Data Engineering  /  dbt

🔄 dbt — Data Build Tool 23 guides · updated 2026

Analytics engineering with SQL — models, tests, sources, and Jinja macros that turn raw warehouse tables into trustworthy, documented data products.

dbt Environment Management: Dev, Staging, and Production

One of the biggest risks when working with a live data pipeline is accidentally running development code against production data. A schema change in a model, a filter removed during debugging, a join condition that is wrong — any of these can corrupt dashboards or data products that people depend on. Environment management in dbt is how you prevent that by keeping development, validation, and production work completely isolated.


The Core Concept: Targets

In dbt Core, a target is a named configuration in profiles.yml that describes how dbt connects to your warehouse. You can define as many targets as you need and switch between them using the --target flag.

Most teams use at minimum two targets — dev and prod — and many add a staging target between them.

========================================

For each statement about the dbt environment management guide, answer yes or no according to the guide and quote the words that decide it. (a) In dbt Core, targets are defined in profiles.yml. (b) dbt allows at most two targets. (c) The --env flag switches between targets. The listing that comes next isn't needed for this work.

PROVIDED MATERIAL —
========================================

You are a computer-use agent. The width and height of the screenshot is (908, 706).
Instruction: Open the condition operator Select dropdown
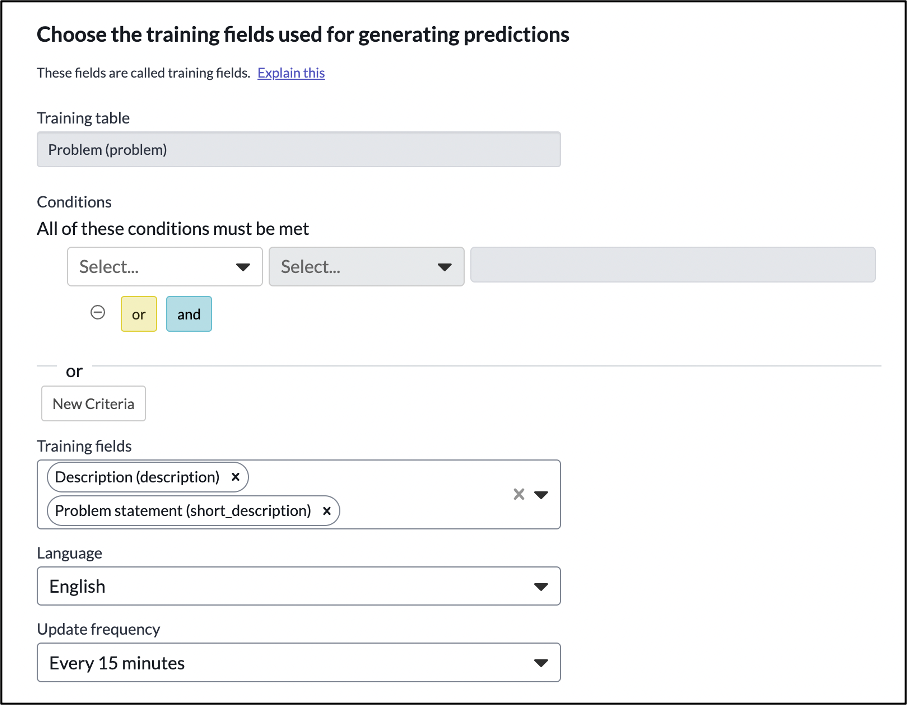coord(367,266)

========================================

IN RESPONSE —
(a) Yes: "a target is a named configuration in profiles.yml that describes how dbt connects to your warehouse"
(b) No: "You can define as many targets as you need"
(c) No: "switch between them using the --target flag"